▸ **EXERCISE DETAILS**:
Repeat precisely the span of lines below that opens with the line containing "Task: Click the partially" and closes with the line containing "Click the Not Allowed (Locked) badge", both included.

▸ **SOURCE INFORMATION**:
= Beginning of Section =

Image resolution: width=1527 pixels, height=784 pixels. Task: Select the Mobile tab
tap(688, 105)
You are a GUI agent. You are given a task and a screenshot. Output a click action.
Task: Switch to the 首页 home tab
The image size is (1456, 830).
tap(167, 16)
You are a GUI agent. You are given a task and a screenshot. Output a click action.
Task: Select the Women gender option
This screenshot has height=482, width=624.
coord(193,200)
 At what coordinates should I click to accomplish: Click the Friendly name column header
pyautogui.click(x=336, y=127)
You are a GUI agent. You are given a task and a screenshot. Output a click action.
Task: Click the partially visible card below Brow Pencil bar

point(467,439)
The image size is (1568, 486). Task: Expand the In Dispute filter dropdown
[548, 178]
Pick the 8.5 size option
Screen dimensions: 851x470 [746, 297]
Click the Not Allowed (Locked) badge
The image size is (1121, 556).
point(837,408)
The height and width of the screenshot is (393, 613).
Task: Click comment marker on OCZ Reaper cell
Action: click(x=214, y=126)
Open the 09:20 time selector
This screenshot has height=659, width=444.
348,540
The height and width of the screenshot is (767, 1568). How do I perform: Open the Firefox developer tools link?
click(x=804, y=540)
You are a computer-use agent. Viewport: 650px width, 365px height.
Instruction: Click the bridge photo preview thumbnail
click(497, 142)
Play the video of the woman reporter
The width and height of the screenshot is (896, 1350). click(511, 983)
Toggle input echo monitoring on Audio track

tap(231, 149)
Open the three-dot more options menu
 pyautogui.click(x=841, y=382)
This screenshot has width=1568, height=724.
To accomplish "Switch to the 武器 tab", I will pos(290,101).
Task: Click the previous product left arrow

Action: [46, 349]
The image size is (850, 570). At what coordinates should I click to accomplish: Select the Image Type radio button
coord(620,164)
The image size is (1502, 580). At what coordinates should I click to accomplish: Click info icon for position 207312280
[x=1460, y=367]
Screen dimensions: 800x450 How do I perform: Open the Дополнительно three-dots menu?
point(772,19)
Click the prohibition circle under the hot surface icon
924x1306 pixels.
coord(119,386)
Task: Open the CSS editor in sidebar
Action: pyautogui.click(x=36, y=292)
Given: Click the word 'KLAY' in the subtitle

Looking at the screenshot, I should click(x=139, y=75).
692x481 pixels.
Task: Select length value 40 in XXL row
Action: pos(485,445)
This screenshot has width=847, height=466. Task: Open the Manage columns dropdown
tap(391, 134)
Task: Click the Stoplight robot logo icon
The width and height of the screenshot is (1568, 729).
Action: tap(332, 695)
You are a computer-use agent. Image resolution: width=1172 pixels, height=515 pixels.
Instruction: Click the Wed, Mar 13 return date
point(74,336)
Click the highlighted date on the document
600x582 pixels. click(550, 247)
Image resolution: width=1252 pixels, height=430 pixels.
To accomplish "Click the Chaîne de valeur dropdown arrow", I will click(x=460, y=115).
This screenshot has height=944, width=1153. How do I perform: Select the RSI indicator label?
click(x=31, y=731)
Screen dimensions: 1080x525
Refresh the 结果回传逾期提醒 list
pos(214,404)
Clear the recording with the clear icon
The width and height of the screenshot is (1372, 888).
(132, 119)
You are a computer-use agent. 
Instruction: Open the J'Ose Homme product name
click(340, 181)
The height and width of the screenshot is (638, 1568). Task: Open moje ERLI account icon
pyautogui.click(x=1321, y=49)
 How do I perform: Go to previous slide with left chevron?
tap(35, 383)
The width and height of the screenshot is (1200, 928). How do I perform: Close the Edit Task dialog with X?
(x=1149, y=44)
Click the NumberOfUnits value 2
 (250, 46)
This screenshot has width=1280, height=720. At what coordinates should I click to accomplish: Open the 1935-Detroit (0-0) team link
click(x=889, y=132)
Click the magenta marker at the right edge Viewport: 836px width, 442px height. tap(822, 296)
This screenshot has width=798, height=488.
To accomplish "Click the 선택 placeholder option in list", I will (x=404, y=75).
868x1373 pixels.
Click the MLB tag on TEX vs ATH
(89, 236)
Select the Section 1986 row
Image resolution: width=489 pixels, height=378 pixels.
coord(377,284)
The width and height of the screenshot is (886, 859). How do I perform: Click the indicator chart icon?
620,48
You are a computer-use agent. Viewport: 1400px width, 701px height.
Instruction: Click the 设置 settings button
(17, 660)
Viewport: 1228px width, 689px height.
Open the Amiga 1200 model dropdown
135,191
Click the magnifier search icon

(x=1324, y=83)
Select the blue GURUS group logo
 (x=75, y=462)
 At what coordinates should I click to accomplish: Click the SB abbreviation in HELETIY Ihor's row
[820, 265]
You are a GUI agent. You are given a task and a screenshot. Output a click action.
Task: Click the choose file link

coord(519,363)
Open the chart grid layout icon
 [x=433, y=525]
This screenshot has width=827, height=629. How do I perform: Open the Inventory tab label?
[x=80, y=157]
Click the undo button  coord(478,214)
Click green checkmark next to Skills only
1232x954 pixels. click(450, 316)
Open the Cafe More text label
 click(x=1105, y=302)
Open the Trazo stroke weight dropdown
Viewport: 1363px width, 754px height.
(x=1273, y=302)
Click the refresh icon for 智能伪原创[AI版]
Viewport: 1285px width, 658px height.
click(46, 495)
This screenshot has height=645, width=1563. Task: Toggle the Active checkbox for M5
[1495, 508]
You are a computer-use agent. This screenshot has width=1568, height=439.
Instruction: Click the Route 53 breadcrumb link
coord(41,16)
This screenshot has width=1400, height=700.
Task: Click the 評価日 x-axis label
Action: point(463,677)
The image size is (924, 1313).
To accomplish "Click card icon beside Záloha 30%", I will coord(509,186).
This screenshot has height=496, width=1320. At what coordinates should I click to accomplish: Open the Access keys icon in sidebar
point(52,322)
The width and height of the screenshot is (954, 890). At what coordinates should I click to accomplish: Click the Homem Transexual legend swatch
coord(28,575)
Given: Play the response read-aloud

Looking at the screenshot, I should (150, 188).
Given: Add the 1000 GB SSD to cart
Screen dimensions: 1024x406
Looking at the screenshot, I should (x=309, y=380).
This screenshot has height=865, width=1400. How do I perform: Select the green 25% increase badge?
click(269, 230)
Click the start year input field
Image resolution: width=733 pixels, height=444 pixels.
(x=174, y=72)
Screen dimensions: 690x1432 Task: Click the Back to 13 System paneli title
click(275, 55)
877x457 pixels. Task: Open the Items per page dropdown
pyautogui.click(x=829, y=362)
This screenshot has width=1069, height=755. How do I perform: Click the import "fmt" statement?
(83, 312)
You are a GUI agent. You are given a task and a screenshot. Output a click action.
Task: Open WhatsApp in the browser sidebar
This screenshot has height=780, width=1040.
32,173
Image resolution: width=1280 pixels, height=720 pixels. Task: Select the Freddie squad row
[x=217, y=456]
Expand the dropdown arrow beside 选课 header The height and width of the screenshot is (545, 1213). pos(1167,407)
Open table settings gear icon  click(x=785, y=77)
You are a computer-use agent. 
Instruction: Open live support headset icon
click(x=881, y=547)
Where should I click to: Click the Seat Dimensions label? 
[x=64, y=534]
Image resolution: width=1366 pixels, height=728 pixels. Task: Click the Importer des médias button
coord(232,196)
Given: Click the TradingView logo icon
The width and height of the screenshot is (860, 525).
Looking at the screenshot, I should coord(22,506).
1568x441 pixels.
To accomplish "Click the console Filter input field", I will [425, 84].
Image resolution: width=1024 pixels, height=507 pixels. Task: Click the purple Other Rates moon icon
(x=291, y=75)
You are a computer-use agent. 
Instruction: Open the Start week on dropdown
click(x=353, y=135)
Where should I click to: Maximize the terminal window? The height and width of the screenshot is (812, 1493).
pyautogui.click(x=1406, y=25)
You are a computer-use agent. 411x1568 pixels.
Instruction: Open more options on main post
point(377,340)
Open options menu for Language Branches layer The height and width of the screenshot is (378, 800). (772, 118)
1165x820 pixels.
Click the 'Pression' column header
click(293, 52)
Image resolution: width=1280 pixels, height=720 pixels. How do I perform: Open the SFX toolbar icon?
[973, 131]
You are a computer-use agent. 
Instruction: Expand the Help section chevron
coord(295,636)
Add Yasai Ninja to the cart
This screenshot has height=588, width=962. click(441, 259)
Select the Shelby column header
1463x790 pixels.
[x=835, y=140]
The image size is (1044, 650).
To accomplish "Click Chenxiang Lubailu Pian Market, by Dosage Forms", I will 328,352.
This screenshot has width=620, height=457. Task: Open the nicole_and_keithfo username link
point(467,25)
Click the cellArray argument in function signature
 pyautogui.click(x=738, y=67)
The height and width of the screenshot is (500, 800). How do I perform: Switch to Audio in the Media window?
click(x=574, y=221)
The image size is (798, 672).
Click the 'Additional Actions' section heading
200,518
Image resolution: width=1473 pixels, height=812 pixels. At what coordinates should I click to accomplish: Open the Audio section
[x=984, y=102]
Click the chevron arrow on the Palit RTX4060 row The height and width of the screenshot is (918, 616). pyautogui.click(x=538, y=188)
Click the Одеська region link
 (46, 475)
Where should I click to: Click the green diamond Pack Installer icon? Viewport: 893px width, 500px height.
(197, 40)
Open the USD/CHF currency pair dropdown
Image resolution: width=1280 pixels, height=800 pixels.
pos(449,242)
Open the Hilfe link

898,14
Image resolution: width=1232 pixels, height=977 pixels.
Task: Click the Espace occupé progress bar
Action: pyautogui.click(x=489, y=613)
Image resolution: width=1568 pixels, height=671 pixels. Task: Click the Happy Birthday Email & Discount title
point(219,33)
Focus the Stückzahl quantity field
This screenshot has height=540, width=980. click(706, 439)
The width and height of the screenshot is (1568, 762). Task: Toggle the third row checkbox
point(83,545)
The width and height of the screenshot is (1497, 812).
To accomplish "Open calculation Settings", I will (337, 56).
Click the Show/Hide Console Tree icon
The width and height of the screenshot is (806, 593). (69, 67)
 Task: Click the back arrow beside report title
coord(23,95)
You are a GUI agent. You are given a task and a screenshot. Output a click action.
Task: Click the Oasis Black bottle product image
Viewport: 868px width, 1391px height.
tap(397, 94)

= End of Section =

▸ **TASK RESULT**:
Task: Click the partially visible card below Brow Pencil bar

point(467,439)
The image size is (1568, 486). Task: Expand the In Dispute filter dropdown
[548, 178]
Pick the 8.5 size option
Screen dimensions: 851x470 [746, 297]
Click the Not Allowed (Locked) badge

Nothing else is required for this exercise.